▶ [DOCUMENT EXTRACT]:
####

Medinotes

Richard Hom

ODwire.org Supporting Member
Mar 19, 2003
11,322
392
83
School/Org
UC Berkeley School of Optometry
City
San Mateo
State
CA
I think one of the most troubling and nagging duties of a clinician is charting and it doesn't seem to be getting any less important in the near future. From both a medico-legal and efficiency standpoint, creating electronic medical records ("EMR") is something that may lessen the pain of retrieval and analysis of patient data. EMR, of course is distinctly different from practice management software (PMS). EMR's focus on the examination data and PMS software usually involves the order processing, billing, etc. of the patient.

Medinotes, a 7-year Iowa firm, may answer this "necessary evil" in an efficient, yet elegant way. Its product, Charting Plus is HIPAA compliant and has just under 200 optometry and ophthalmology sites with some sites supporting multiple doctors or clinicians. Charting Plus' strength may lie in its broad appeal and use amongst medical professionals of other specialties. Up to 1800 sites now use Charting Plus in one form or another. This broad base of users may insulate Medinotes from depending upon a single market for its survival.


With a client server architecture, Charting Plus is well suited to a centralized model whereby data is stored in a centralized location within one or more computer servers (hereafter called "server") and networked client workstations attached via a local area network (LAN). In such a model, the Medinotes program resides in a networked workstations and saves its data to the central server. In some instances, clinicians may use Charting Plus' synchronization feature to make a copy of the server data for off-site use. A clinician can, therefore, travel to another office with all of th eir patient records, make necessary additions or edits to the data. Synchronization can then occur to ensure that all data whereever it may be is current. This is ideal for satellite offices, on-call rotations and finishing up charting at home.

####

▶ [INFORMATION GIVEN]:
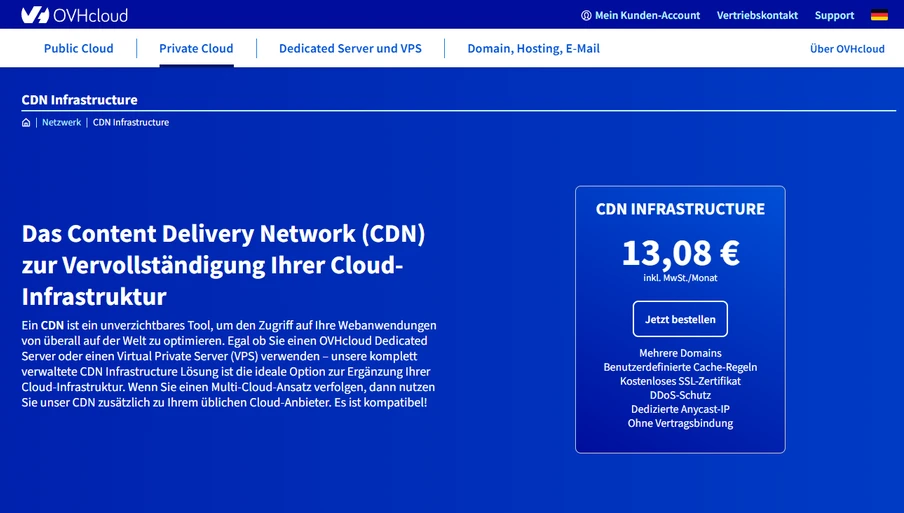Image resolution: width=904 pixels, height=513 pixels.
Task: Expand Dedicated Server und VPS menu
Action: (x=351, y=48)
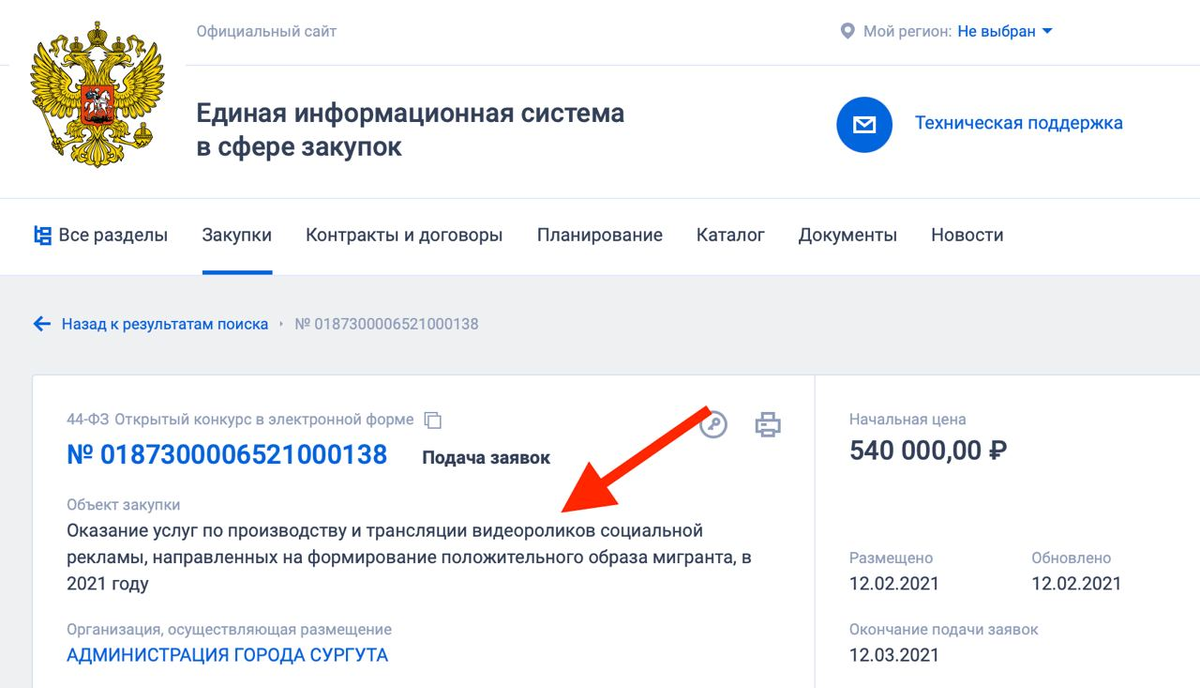
Task: Open the Планирование section
Action: (x=599, y=234)
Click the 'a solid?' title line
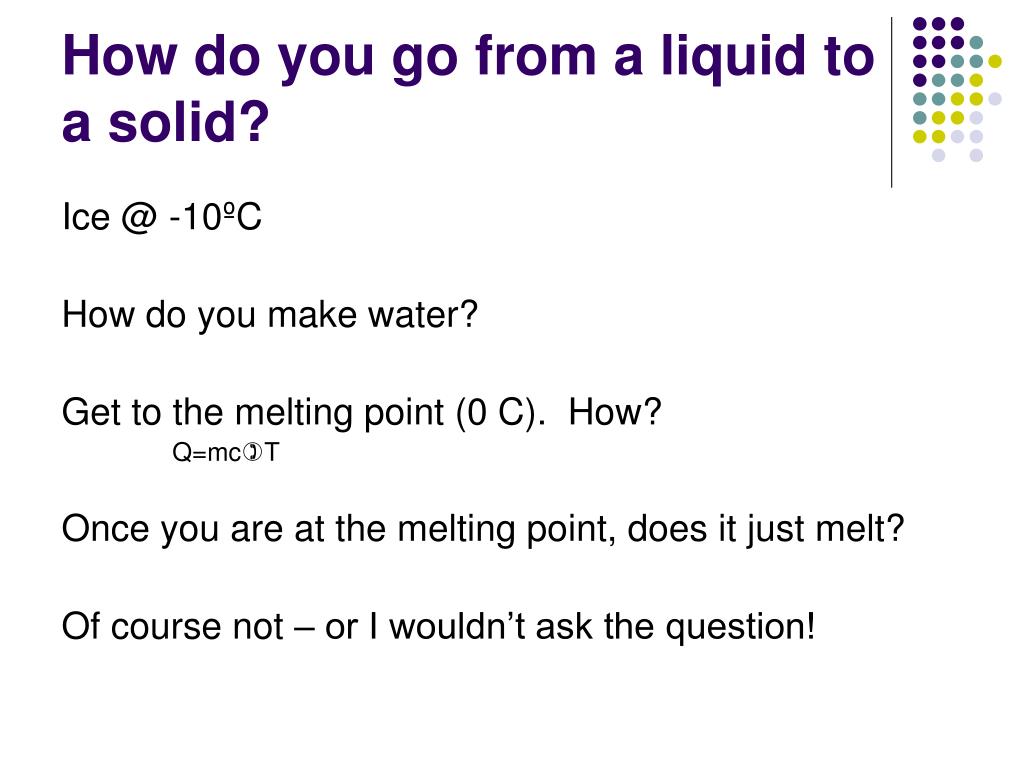1024x768 pixels. click(x=165, y=122)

####

Write out the Medinotes post word for word, from "Medinotes, a 7-year" up to and including "for its survival.". The records play no part in this work.

▶ [RESPONSE TO THE TASK]:
Medinotes, a 7-year Iowa firm, may answer this "necessary evil" in an efficient, yet elegant way. Its product, Charting Plus is HIPAA compliant and has just under 200 optometry and ophthalmology sites with some sites supporting multiple doctors or clinicians. Charting Plus' strength may lie in its broad appeal and use amongst medical professionals of other specialties. Up to 1800 sites now use Charting Plus in one form or another. This broad base of users may insulate Medinotes from depending upon a single market for its survival.